Report each line of the entries below that includes "agent".

Collected data entries
————————

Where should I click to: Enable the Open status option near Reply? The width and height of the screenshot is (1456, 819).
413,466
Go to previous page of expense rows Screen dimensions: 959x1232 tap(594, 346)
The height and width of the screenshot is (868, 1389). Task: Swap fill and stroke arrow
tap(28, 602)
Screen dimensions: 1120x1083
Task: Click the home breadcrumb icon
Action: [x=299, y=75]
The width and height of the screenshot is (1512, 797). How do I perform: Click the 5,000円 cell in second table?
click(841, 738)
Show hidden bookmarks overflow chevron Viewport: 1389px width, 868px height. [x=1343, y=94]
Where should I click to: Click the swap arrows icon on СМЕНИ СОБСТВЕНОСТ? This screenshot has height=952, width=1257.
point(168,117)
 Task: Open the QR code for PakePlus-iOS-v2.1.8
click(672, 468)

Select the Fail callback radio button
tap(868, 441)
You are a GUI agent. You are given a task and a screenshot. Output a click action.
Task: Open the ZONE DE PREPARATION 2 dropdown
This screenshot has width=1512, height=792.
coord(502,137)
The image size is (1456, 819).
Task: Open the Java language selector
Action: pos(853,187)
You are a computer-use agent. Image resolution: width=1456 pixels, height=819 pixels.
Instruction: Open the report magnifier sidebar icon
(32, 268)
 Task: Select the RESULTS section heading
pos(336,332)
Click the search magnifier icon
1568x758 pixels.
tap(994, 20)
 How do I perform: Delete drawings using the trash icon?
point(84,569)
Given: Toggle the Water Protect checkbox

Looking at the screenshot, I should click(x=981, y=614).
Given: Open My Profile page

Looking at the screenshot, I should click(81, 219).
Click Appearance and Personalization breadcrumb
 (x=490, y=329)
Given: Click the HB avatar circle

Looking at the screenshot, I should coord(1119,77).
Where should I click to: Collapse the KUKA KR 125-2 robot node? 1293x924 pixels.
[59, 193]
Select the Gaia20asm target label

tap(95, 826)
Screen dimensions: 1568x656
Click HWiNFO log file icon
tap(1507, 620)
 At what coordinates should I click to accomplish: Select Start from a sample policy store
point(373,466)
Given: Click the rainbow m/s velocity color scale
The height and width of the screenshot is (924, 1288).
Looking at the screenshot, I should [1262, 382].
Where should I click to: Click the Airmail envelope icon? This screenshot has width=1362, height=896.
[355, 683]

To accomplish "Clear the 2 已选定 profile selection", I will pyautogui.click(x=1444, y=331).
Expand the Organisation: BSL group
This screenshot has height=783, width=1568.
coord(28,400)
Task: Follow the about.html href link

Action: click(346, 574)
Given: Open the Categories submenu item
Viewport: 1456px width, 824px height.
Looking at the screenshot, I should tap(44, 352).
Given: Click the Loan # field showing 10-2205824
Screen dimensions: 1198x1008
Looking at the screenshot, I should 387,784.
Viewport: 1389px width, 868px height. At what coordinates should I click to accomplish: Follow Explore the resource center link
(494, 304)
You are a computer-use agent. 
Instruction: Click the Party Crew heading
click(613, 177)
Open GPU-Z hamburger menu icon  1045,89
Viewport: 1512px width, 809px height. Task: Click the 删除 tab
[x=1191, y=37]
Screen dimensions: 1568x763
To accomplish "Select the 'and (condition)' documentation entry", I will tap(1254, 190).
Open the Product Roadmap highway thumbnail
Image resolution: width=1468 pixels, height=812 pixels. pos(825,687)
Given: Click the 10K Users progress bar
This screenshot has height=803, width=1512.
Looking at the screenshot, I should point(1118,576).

————————

Exercise solution
You are a GUI agent. You are given a task and a screenshot. Output a click action.
You are a computer-use agent. Image resolution: width=1456 pixels, height=819 pixels.
You are a computer-use agent. 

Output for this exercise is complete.